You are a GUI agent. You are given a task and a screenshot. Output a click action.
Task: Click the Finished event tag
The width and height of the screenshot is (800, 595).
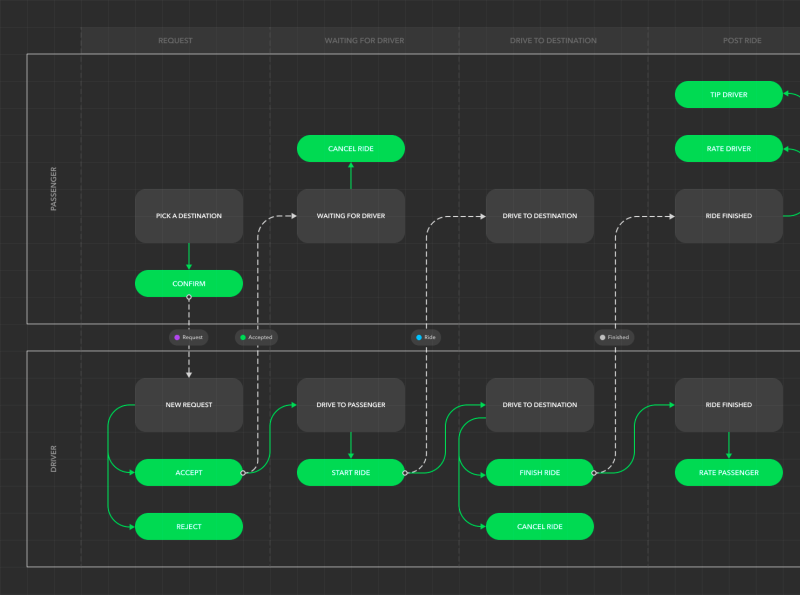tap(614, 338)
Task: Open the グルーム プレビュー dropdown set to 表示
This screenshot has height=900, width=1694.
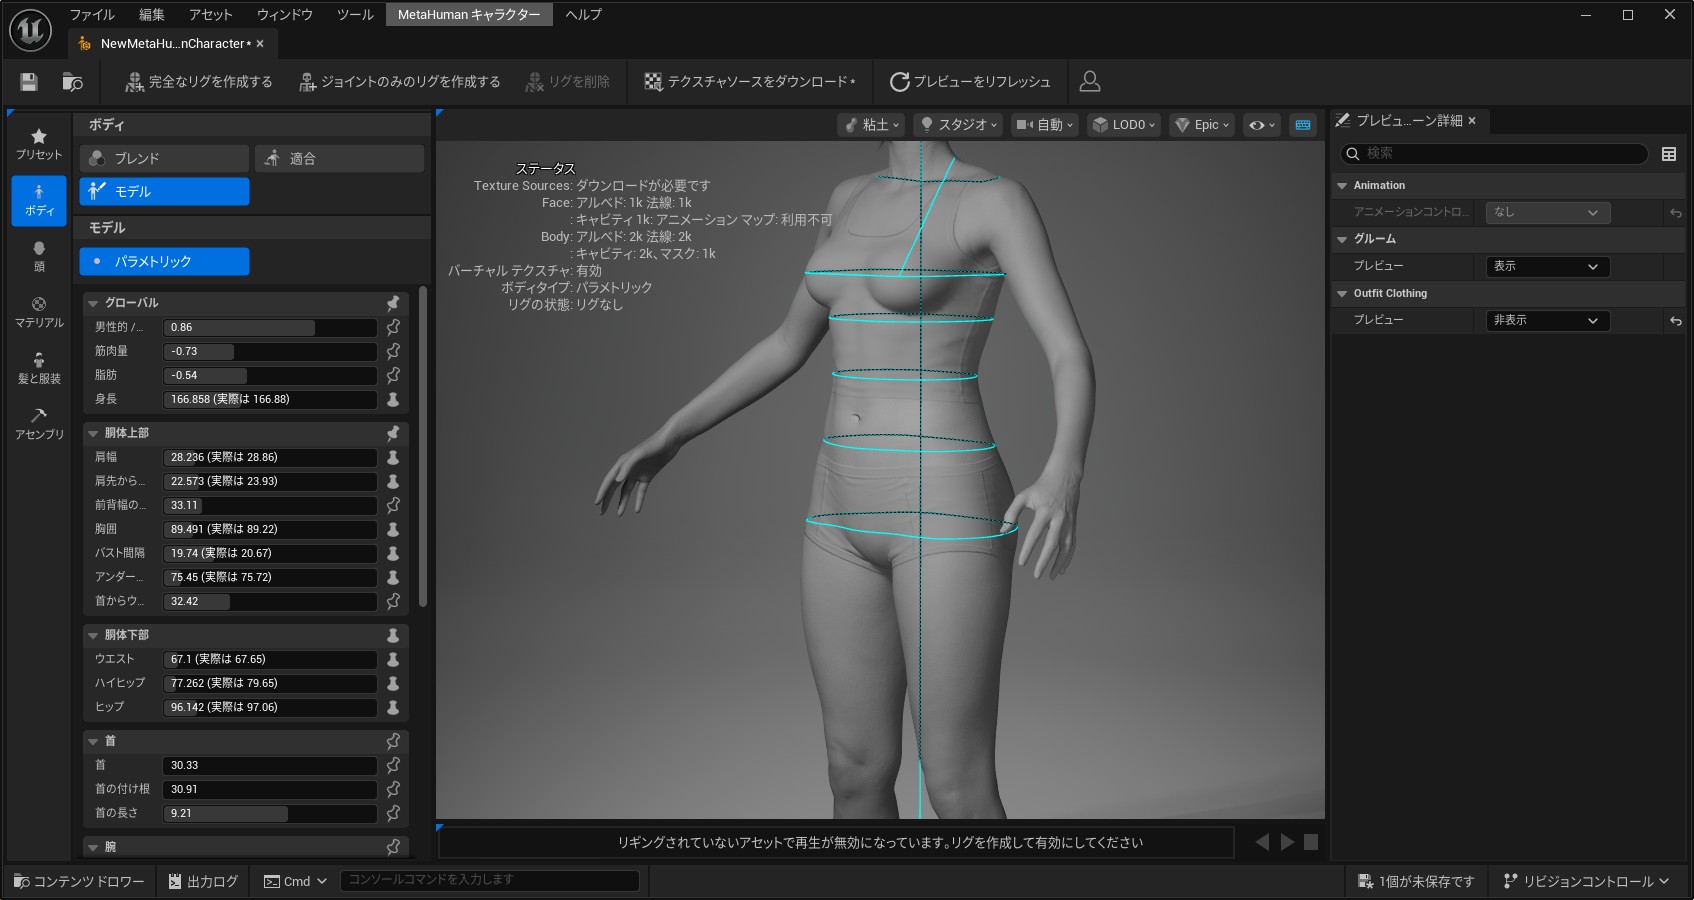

> _Task prompt_
Copy the data above word for word, leaving out the pictures.

> _Exercise result_
You are a GUI agent. You are given a task and a screenshot. Output a click action.
Task: Click the Finished event tag
The width and height of the screenshot is (800, 595).
tap(614, 338)
Task: Open the グルーム プレビュー dropdown set to 表示
This screenshot has height=900, width=1694.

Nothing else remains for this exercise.